- Consignes -
**A)** Résumez en deux phrases l'article sur le vin.
**B)** Extrayez de l'article sur le vin le passage qui s'ouvre sur les mots contenant « Contrairement aux idées » et qui se clôt sur « co-auteure de l’étude. ».

- Extrait choisi -
>>>>
Contrairement aux idées reçues, une nouvelle étude américaine ne confirme pas les bienfaits du vin rouge sur la santé et suggère même que le vin blanc pourrait être plus risqué. L’étude, menée par des chercheurs de l’Université Brown, remet en question les recommandations de consommation basées sur la couleur du vin.
L’idée que le vin rouge, avec sa teneur en resvératrol, un antioxydant, serait bénéfique pour le cœur et pourrait même protéger contre certains cancers est largement répandue. Pourtant, l’analyse de 42 études impliquant près de 96 000 participants n’a révélé aucune preuve solide étayant cette affirmation. « Nous n’avons trouvé aucune différence dans le lien entre la consommation de vin rouge ou blanc et le risque général de cancer », explique Eunyoung Cho, co-auteure de l’étude.
Les chercheurs n’ont pas non plus observé d’augmentation globale du risque de cancer en lien avec la consommation de vin, quel qu’il soit. Cependant, ils ont noté une corrélation plus marquée chez les femmes entre la consommation de vin blanc et un risque accru de cancer. Ce lien, selon eux, nécessite des investigations plus approfondies pour en comprendre les mécanismes.
L’étude a également mis en évidence un risque accru de 22 % de cancer de la peau associé à la consommation de vin blanc, par rapport au vin rouge. « Nous avons observé une différence dans le risque de cancer de la peau. Concrètement, la consommation de vin blanc, mais pas de vin rouge, était associée à un risque accru », précise Eunyoung Cho. Les chercheurs supposent que cette association pourrait être liée à des comportements à risque, tels que l’exposition excessive au soleil ou l’utilisation insuffisante de crème solaire, mais ne peuvent affirmer avec certitude que le vin blanc seul en soit la cause.
À ce stade, l’Organisation mondiale de la santé (OMS) rappelle qu’il n’existe pas de niveau de consommation d’alcool considéré comme sûr. Sur son site internet, l’OMS souligne que « quelle que soit la quantité d’alcool ingérée, le risque pour la santé du buveur est présent dès la première goutte de n’importe quelle boisson alcoolisée. Plus l’on boit, plus c’est nocif. Ou, en d’autres termes, moins on boit, moins on court de risques ».
<<<<
Données recueillies
>>>>
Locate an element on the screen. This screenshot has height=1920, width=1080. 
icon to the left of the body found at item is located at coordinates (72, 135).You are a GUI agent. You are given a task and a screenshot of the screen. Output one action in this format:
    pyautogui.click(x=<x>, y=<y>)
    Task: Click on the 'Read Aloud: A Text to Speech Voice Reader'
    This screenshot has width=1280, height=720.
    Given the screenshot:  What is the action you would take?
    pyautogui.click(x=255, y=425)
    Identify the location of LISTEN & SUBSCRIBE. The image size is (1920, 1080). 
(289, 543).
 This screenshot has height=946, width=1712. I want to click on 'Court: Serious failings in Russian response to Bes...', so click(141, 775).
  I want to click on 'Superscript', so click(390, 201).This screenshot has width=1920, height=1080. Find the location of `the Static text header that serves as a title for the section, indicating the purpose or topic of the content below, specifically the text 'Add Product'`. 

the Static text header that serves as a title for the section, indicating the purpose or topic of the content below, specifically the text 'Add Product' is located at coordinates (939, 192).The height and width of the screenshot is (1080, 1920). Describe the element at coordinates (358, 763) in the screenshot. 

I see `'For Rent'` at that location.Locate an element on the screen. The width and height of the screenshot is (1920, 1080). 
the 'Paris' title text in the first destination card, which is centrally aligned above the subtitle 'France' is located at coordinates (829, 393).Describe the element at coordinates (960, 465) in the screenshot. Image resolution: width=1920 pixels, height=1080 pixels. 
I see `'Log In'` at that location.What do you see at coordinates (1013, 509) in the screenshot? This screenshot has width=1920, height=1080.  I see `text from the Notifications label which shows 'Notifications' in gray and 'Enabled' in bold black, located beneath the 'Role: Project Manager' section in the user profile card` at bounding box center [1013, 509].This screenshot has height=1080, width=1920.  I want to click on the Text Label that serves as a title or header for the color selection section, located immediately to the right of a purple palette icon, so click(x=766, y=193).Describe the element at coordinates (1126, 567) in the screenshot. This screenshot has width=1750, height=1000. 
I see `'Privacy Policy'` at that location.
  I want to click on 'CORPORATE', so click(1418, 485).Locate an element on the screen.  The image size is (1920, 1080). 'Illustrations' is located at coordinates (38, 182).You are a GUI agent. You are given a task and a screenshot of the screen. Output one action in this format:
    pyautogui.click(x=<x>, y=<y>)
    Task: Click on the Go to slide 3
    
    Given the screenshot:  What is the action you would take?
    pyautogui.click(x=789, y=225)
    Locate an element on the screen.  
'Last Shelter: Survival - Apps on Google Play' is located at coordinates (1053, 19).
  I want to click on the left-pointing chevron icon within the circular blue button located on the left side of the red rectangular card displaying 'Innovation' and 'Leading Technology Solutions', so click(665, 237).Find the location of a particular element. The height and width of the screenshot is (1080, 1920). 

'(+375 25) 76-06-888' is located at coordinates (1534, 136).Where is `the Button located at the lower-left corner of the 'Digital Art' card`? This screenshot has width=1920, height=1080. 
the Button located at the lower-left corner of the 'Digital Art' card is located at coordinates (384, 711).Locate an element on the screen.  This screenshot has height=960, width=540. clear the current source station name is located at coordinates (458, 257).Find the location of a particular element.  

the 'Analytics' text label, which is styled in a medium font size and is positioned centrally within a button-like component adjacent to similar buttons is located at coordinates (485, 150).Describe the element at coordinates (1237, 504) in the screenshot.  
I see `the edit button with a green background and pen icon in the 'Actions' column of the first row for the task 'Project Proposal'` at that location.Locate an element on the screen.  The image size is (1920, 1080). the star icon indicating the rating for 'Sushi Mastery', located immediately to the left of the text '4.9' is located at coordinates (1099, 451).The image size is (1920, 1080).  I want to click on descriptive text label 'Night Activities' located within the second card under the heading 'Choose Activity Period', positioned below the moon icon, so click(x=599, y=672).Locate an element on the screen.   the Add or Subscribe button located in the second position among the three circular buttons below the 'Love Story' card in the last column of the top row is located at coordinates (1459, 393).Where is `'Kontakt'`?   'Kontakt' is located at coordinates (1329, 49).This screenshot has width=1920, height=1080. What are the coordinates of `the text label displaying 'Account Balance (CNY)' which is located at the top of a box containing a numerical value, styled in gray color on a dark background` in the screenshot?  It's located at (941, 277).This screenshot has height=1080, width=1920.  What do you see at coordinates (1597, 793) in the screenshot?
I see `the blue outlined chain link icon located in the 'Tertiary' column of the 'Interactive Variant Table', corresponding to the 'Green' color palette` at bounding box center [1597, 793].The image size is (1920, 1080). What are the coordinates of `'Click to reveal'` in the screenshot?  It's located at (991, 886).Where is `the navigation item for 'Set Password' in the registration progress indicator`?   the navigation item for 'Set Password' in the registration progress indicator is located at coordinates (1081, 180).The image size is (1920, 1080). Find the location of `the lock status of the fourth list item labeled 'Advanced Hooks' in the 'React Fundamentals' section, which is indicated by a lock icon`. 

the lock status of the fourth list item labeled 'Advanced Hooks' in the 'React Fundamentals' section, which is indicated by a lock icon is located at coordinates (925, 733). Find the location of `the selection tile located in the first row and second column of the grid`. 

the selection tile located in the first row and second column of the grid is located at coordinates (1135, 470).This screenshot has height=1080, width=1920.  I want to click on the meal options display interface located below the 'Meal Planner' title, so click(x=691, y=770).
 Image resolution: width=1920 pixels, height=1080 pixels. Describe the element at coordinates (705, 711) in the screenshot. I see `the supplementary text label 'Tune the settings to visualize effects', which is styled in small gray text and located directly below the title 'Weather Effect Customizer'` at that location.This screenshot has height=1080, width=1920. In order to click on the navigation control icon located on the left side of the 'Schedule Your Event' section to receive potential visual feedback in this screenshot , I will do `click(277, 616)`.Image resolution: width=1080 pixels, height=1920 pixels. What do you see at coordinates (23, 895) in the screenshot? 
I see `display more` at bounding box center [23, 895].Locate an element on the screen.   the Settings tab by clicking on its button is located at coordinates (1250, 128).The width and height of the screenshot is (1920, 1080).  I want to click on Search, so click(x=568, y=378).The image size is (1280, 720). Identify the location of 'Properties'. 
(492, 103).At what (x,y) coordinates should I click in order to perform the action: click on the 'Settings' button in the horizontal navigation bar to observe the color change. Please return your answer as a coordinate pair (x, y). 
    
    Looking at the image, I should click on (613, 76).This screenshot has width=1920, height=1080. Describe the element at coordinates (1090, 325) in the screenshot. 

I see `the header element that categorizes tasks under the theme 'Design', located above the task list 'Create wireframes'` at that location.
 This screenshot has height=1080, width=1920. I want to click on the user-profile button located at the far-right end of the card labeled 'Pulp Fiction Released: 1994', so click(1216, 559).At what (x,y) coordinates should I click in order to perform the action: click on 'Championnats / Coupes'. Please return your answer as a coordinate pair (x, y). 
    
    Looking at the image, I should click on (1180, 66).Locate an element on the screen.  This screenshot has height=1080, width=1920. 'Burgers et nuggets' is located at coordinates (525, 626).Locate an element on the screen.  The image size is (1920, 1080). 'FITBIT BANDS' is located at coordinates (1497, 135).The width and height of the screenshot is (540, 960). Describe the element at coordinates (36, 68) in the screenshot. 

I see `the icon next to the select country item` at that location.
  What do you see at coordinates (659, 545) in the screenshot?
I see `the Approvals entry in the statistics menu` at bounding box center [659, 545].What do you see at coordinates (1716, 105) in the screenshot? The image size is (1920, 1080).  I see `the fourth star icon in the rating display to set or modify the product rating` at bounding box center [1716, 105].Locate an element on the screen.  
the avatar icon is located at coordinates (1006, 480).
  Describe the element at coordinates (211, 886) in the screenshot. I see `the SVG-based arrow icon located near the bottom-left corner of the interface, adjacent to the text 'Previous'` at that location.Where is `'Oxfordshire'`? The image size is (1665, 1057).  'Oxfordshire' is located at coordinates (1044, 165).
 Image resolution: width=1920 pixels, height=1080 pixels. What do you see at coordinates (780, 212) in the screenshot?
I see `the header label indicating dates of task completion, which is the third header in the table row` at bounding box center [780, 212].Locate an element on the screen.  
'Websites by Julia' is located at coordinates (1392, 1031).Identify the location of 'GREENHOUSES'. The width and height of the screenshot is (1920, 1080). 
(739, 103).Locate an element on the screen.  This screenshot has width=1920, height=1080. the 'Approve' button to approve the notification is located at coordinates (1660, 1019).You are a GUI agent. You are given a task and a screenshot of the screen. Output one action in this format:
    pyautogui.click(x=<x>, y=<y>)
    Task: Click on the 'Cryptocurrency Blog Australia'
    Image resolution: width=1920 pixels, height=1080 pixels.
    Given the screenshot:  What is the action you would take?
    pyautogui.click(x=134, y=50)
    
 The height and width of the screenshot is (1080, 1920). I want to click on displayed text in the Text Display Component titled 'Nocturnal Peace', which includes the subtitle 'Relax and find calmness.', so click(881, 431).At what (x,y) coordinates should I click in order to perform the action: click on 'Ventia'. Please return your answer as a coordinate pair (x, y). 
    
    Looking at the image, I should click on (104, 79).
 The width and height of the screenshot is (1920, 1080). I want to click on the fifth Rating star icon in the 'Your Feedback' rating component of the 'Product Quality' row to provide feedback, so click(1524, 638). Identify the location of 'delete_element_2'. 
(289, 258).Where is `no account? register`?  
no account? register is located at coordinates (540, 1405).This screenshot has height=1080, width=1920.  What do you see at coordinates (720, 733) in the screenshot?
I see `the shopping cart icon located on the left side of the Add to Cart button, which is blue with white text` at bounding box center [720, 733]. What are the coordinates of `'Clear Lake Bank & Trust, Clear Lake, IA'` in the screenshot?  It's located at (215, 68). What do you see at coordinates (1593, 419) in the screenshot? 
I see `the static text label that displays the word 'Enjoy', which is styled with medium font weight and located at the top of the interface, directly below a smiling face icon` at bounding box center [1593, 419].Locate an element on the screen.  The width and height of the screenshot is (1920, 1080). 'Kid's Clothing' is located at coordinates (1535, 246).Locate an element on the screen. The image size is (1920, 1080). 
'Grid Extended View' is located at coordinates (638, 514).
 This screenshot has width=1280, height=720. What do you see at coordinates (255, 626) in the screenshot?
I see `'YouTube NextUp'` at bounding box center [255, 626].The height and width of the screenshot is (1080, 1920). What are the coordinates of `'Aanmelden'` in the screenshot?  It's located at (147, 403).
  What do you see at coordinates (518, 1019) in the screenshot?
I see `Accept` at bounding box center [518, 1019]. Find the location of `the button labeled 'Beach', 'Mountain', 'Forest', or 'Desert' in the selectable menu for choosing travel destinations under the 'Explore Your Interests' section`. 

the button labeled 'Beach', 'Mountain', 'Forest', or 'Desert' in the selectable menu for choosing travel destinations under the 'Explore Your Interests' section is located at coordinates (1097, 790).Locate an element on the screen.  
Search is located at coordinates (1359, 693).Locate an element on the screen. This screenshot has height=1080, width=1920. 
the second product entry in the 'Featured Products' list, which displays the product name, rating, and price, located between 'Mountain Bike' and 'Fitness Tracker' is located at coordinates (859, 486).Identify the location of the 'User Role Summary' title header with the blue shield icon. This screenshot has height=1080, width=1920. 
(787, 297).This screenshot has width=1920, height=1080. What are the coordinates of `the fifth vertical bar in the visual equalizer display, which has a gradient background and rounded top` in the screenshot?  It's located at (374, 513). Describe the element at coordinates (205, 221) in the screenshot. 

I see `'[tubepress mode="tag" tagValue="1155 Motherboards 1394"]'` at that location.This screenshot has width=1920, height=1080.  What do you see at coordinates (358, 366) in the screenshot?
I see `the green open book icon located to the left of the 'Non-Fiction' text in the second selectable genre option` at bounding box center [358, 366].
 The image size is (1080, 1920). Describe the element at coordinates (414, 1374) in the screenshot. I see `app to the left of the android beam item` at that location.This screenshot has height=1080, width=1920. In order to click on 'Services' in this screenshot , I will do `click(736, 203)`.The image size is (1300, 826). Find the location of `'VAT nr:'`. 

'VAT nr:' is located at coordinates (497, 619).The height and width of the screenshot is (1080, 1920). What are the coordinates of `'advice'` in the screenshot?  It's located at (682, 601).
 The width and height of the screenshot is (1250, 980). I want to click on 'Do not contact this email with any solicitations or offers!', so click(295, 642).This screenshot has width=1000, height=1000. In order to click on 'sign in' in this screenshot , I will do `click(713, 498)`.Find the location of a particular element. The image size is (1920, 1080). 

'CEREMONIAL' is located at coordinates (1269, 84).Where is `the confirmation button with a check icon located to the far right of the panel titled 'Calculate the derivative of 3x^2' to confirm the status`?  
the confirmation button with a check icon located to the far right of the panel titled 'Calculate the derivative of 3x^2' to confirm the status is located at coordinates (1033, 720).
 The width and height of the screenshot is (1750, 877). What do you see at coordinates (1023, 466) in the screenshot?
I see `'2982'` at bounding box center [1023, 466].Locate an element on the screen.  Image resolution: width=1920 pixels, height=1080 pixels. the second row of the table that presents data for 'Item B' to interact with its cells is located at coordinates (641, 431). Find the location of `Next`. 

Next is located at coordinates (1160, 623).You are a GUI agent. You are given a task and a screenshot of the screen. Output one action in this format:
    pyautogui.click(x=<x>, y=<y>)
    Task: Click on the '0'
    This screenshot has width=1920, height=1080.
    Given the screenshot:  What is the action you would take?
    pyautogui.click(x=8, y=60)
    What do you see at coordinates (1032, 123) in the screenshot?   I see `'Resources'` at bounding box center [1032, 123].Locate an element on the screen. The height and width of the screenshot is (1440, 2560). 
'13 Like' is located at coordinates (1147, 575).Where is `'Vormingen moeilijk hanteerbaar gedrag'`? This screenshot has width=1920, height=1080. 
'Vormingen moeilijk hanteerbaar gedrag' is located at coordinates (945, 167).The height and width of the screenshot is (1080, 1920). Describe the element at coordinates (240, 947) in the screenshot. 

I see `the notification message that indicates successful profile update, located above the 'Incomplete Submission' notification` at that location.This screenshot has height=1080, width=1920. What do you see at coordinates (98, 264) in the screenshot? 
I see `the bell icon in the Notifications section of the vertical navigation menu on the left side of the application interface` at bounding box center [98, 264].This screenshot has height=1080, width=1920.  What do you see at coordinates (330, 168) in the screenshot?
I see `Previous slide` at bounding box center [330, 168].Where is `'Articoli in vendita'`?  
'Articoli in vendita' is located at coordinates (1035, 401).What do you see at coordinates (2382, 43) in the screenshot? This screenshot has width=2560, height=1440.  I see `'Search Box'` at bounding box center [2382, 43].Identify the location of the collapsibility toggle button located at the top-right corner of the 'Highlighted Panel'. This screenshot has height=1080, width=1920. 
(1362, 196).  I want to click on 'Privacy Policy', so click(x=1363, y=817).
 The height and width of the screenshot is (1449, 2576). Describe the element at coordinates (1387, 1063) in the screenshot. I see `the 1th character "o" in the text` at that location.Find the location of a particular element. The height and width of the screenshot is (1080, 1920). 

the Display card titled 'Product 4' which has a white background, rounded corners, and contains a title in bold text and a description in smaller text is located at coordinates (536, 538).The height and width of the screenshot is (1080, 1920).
<<<<
- Réponses par numéro -
**A)** Une étude de l'Université Brown, fondée sur l'analyse de 42 études impliquant près de 96 000 participants, ne confirme pas les bienfaits du vin rouge sur la santé et ne trouve aucune différence entre vin rouge et vin blanc quant au risque général de cancer. Elle associe toutefois le vin blanc à une corrélation plus marquée avec un risque accru de cancer chez les femmes, ainsi qu'à un risque accru de 22 % de cancer de la peau par rapport au vin rouge, tandis que l'OMS rappelle qu'aucun niveau de consommation d'alcool n'est considéré comme sûr.

**B)**
Contrairement aux idées reçues, une nouvelle étude américaine ne confirme pas les bienfaits du vin rouge sur la santé et suggère même que le vin blanc pourrait être plus risqué. L’étude, menée par des chercheurs de l’Université Brown, remet en question les recommandations de consommation basées sur la couleur du vin.
L’idée que le vin rouge, avec sa teneur en resvératrol, un antioxydant, serait bénéfique pour le cœur et pourrait même protéger contre certains cancers est largement répandue. Pourtant, l’analyse de 42 études impliquant près de 96 000 participants n’a révélé aucune preuve solide étayant cette affirmation. « Nous n’avons trouvé aucune différence dans le lien entre la consommation de vin rouge ou blanc et le risque général de cancer », explique Eunyoung Cho, co-auteure de l’étude.